La combinazione dei due poteri appena descritti fa sì che un CEO “fondatore” sia meno incline ad accettare compromessi e opinioni provenienti dai membri del CdA, e avrà in azienda un ruolo molto più dominante rispetto ad un CEO che non è un fondatore della stessa (Adams, Almeida e Ferreira, 2005).
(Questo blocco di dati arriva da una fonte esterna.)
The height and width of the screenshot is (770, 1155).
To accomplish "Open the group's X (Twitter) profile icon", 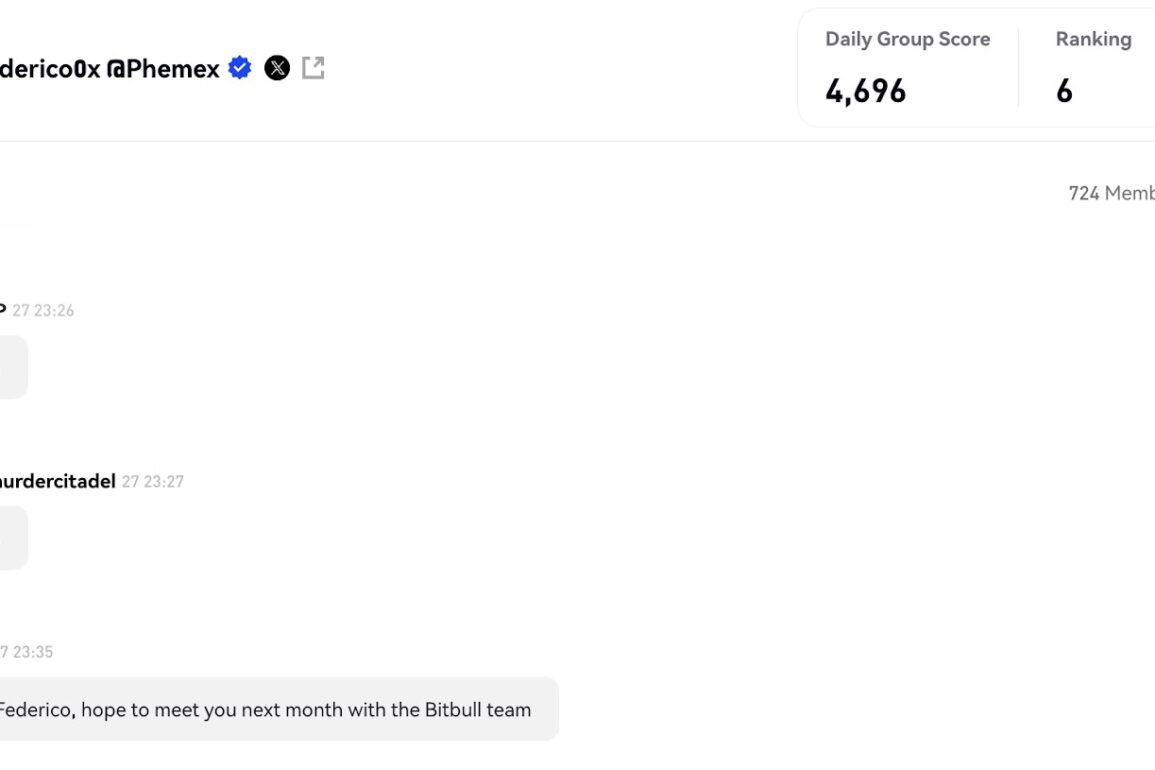I will pyautogui.click(x=277, y=68).
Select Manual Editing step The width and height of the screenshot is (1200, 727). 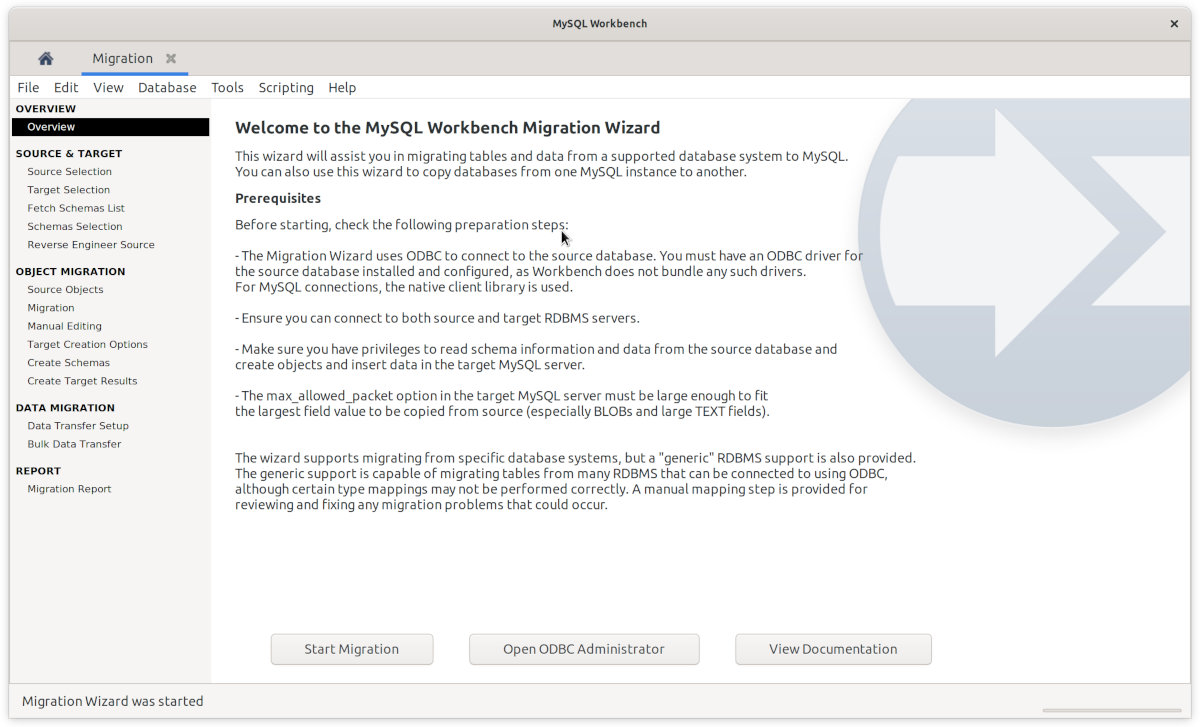(64, 326)
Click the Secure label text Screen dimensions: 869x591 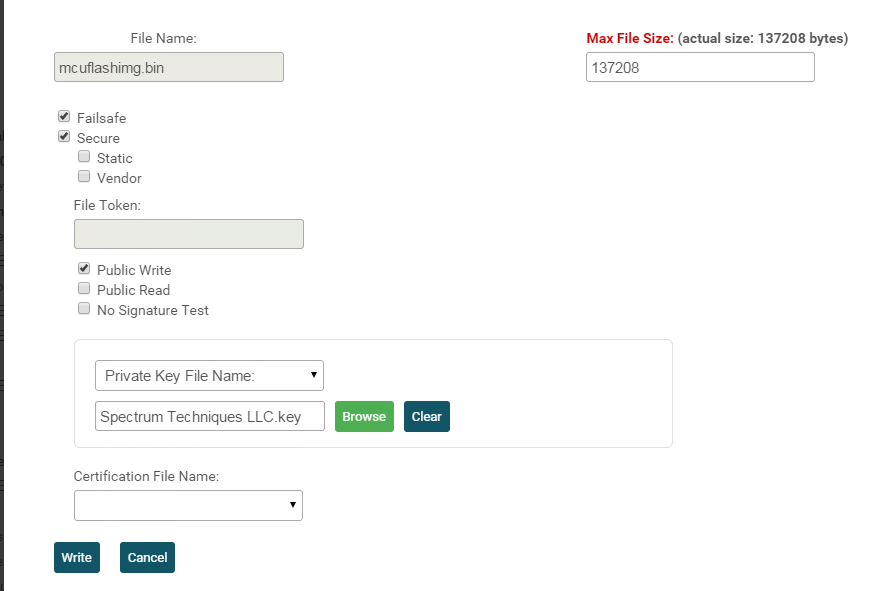click(98, 138)
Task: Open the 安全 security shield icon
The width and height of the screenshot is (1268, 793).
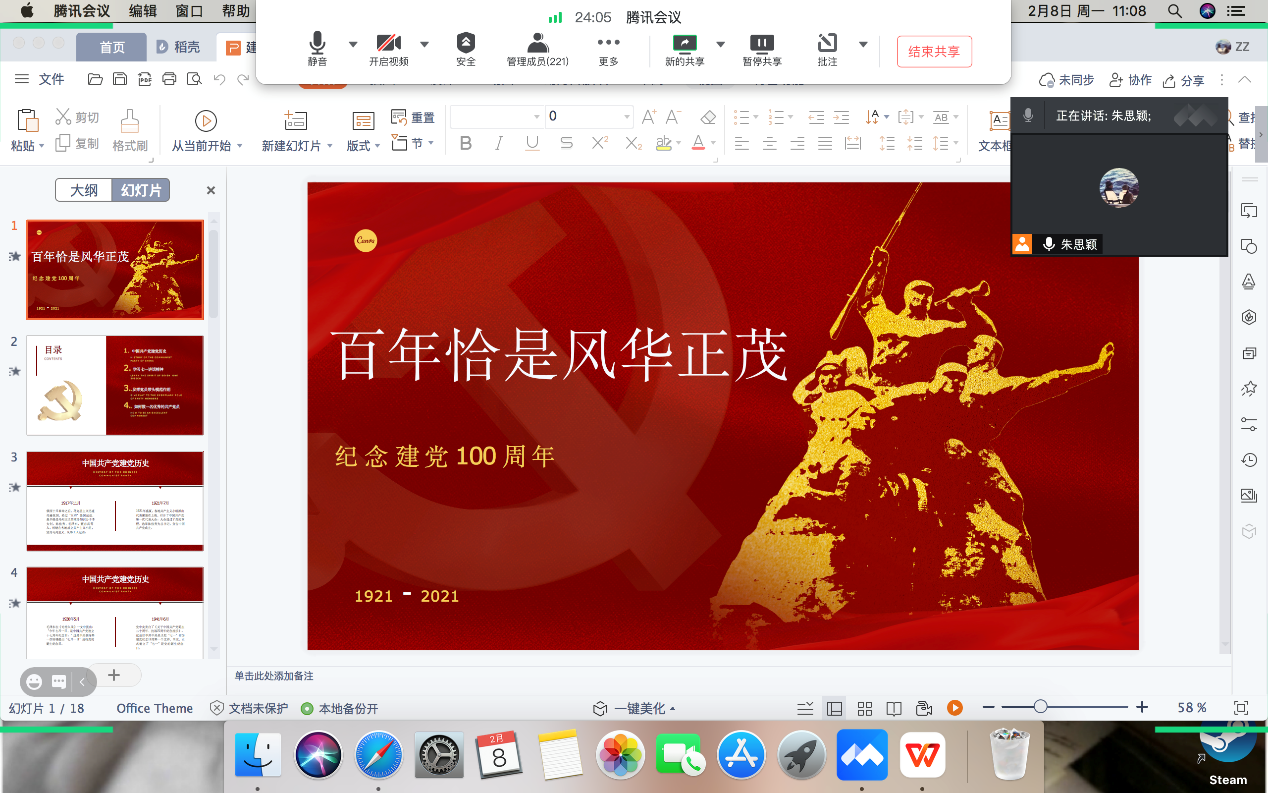Action: [x=466, y=45]
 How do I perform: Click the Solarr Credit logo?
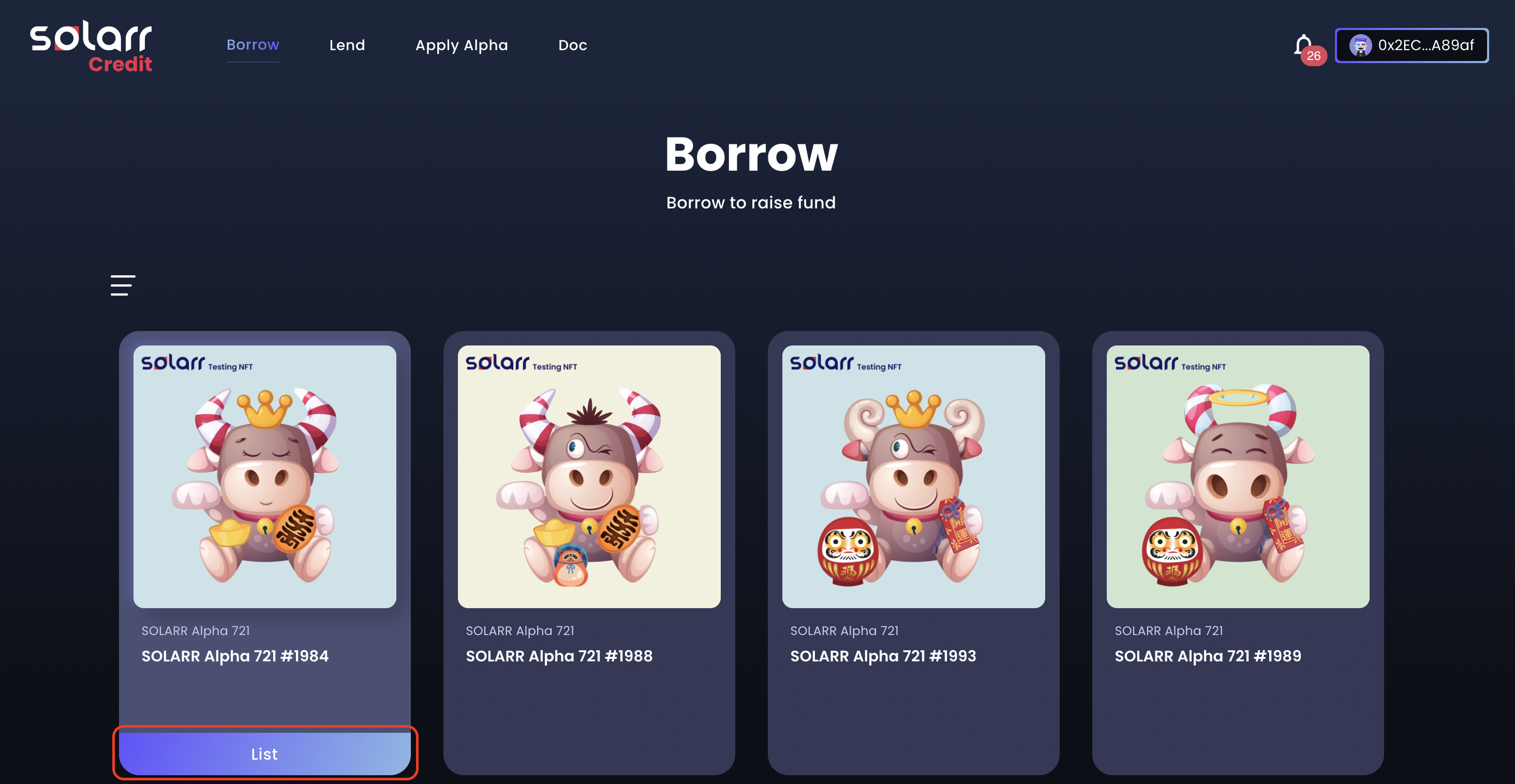coord(91,47)
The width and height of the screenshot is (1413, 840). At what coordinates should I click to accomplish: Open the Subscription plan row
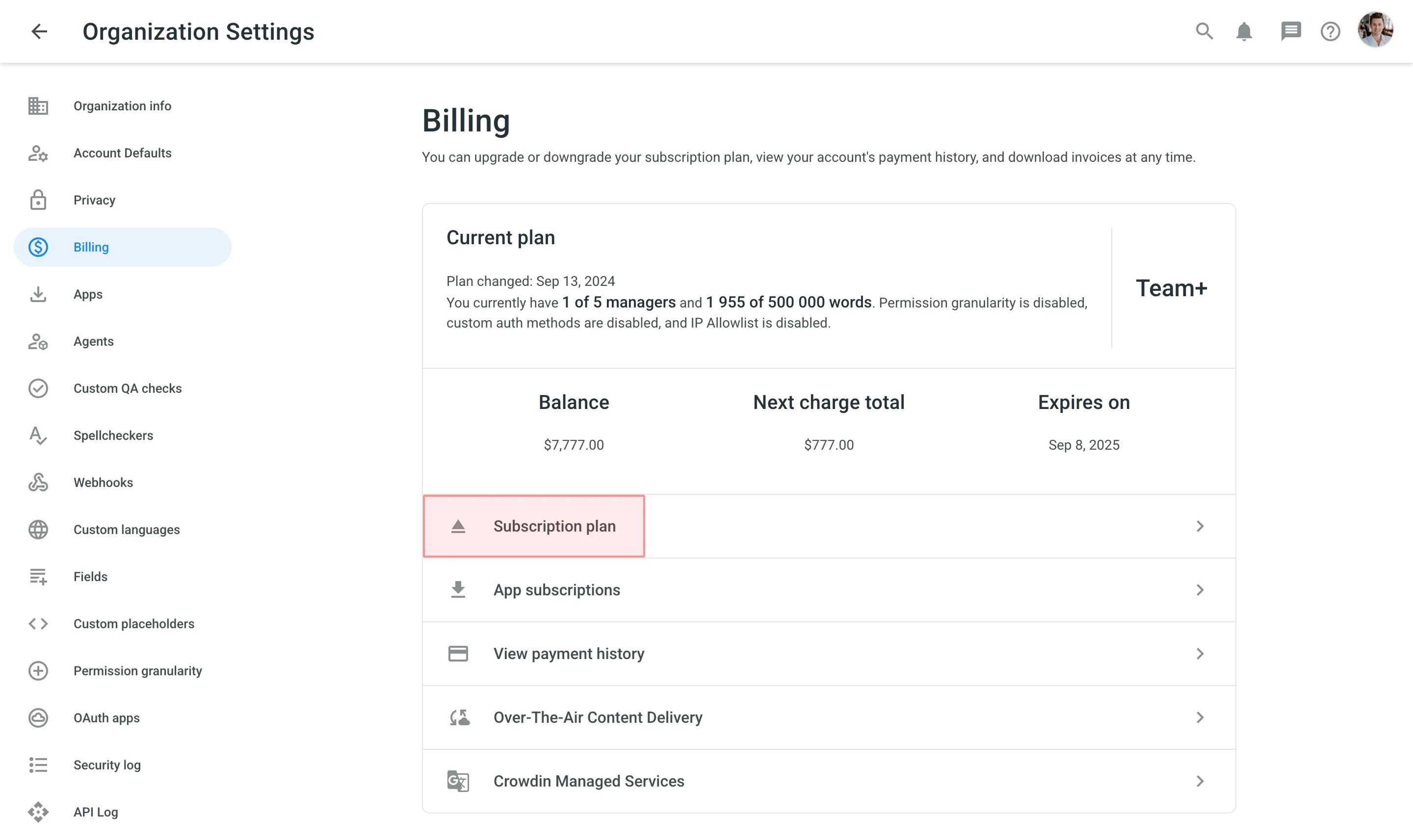(x=554, y=526)
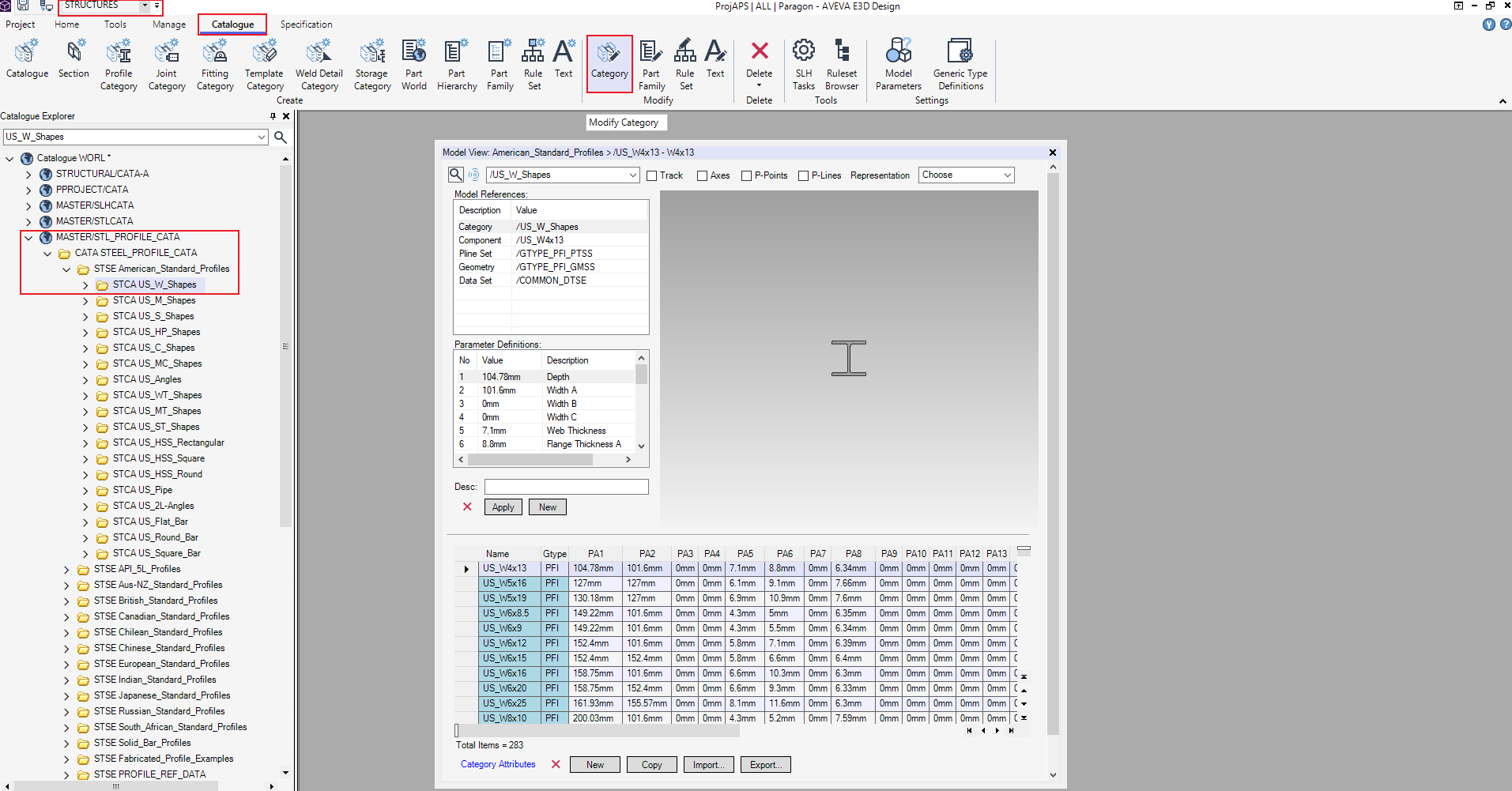Click in the Desc text field
Viewport: 1512px width, 791px height.
(566, 487)

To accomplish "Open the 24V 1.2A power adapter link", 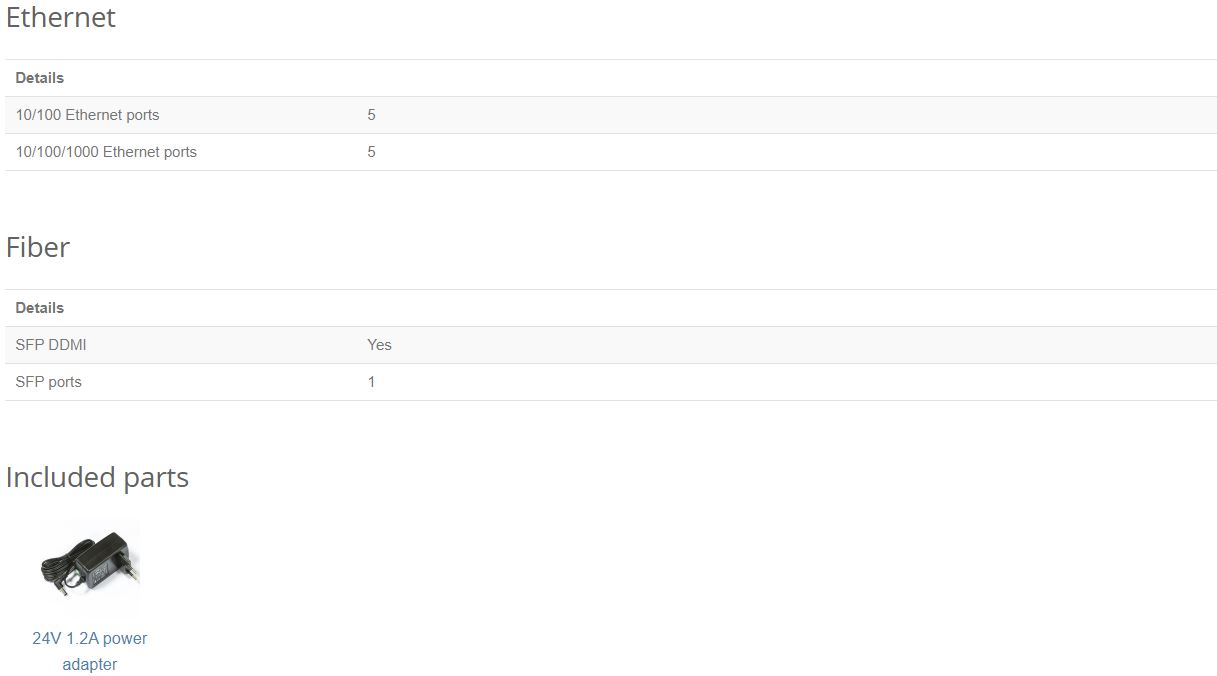I will pos(90,651).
Altro aspetto da segnalare è che la libertà d'espressione viene in un certo senso ostacolata: in primo luogo i soggetti facenti parte del CdA saranno restii a manifestare le loro opinioni e a condividere le informazioni in loro possesso; in secondo luogo si perderanno i benefici derivanti dalla condivisione delle conoscenze polifunzionali dei manager. Questi inoltre si sentiranno maggiormente in soggezione di fronte al CEO “fondatore” e ai suoi giudizi, subendo una conseguente riduzione della loro sicurezza psicologica (Carmell e Schaubroeck, 2006): ciò significa che i membri del CdA avvertiranno scarsa accettazione e poco rispetto da parte del CEO, e quindi saranno meno motivati ad operare secondo modalità ottimali e a migliorare la performance dell'impresa.